● Problem
What is the number of lines in the data that hold the string "agent"? Reply with that number only.

[Records contained in a dataset]
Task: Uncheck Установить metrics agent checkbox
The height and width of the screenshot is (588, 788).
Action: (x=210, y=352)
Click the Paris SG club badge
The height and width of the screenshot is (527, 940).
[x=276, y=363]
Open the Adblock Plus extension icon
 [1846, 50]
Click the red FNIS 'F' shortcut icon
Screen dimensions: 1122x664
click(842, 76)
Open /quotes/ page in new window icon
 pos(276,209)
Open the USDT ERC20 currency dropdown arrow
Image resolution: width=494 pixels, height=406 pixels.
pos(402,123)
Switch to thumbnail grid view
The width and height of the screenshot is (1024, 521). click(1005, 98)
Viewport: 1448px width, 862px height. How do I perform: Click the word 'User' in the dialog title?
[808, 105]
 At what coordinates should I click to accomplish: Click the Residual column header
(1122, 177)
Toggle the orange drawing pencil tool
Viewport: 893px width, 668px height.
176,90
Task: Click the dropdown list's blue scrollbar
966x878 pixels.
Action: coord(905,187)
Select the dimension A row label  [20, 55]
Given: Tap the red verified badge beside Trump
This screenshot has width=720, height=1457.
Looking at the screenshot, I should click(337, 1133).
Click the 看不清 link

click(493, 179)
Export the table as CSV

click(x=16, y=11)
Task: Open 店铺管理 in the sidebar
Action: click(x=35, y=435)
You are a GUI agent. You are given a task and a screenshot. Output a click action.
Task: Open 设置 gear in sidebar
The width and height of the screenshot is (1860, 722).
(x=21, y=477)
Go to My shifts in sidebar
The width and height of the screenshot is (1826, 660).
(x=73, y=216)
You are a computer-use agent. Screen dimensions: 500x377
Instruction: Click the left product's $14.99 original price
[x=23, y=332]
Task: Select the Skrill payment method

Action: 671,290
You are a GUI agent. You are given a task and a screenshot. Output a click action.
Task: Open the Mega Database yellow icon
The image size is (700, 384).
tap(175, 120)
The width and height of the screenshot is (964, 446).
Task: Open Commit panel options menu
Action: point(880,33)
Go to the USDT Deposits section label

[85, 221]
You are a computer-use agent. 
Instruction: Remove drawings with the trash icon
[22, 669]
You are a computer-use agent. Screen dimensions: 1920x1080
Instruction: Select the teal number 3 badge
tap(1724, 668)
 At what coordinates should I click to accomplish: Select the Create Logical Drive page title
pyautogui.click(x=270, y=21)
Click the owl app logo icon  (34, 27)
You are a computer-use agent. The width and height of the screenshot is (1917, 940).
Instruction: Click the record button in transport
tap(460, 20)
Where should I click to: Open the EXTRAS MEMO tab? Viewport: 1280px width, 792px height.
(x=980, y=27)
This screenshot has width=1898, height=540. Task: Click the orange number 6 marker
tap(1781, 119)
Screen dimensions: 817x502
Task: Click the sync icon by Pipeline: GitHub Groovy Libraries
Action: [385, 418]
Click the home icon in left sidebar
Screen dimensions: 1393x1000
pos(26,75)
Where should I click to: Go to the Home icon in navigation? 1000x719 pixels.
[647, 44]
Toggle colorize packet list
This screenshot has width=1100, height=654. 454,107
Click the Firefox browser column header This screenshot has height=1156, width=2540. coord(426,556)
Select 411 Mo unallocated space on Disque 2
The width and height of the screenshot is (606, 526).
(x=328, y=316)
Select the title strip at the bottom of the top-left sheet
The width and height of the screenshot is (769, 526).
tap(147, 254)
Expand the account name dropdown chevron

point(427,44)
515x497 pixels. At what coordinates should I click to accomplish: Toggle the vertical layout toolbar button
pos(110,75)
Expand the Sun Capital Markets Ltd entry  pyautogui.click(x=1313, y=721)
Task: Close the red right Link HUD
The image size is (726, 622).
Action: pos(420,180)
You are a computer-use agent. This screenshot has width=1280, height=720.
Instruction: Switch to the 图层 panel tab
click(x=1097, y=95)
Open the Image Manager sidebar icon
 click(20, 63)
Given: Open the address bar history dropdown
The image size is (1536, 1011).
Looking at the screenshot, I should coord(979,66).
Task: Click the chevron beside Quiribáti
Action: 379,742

● Output for this exercise
8